A tecnologia de utilização correta dos resíduos, após retirada do recicláveis, é empregada há décadas na maioria dos países do mundo, com destaque nos países da Europa, EUA, Canadá, Japão, China e Coréia do Sul, e mais recentemente também em países da África e Oriente Médio, e também Austrália e Israel. A América Latina, no entanto, não detém nenhuma planta de grande porte de Waste-to-Energy (WTE) ainda em operação, mas no Brasil já desponta com 36 fábricas de cimento licenciadas e que substituem 16,2% do combustível fóssil por CDR.

No Brasil, a utilização de resíduos como fonte de energia é utilizada em maior escala pela indústria cimenteira, e pela primeira vez a ANEEL lançou leilão de novos projetos de Waste-to-Energy, tendo como combustível os resíduos sólidos urbanos, sendo que diversos projetos estão em processo de implantação.

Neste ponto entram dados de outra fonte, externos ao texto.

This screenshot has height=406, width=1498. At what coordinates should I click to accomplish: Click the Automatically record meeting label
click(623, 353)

Mas ainda há no País bastante resistência, inclusive de alguns Órgãos Ambientais que ainda não se adaptaram aos novos tempos e proíbem tecnologias amplamente utilizados e incentivadas em praticamente todos os países do mundo, recentemente tivemos dois atos que servem como maus exemplos em práticas ambientais e vão na contramão na redução de emissão de gases de efeito estufa.

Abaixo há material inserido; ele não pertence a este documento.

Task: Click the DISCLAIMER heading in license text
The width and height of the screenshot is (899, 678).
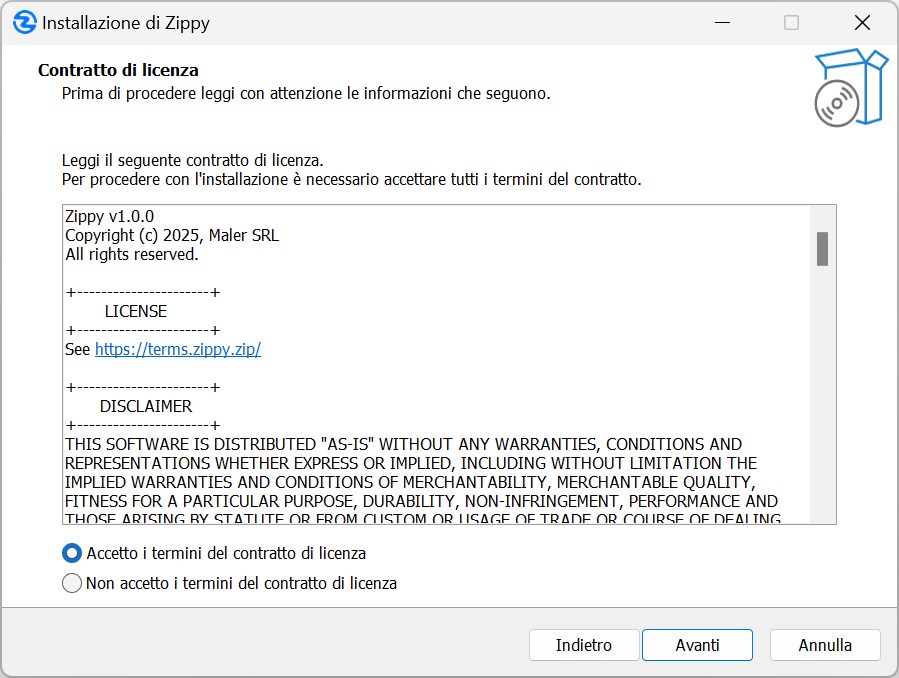Action: 145,407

A primeira proíbe por Lei Estadual (inconstitucional diga-se de passagem) a recuperação energética por incineração de RSU para geração  de energia elétrica, tecnologia utilizada como fonte de energia limpa em 98% das 2.440 usinas em operação comercial no mundo. A segunda, trata se de uma Regulamentação Estadual que, arbitrariamente, passou a limitar o poder calorifico dos resíduos a serem utilizados no preparo de CDR que substituem combustíveis fósseis nos fornos de cimento, em valores altíssimos não praticados em nenhuma parte do mundo e mais de 3 vezes o praticado em outros Estados do País.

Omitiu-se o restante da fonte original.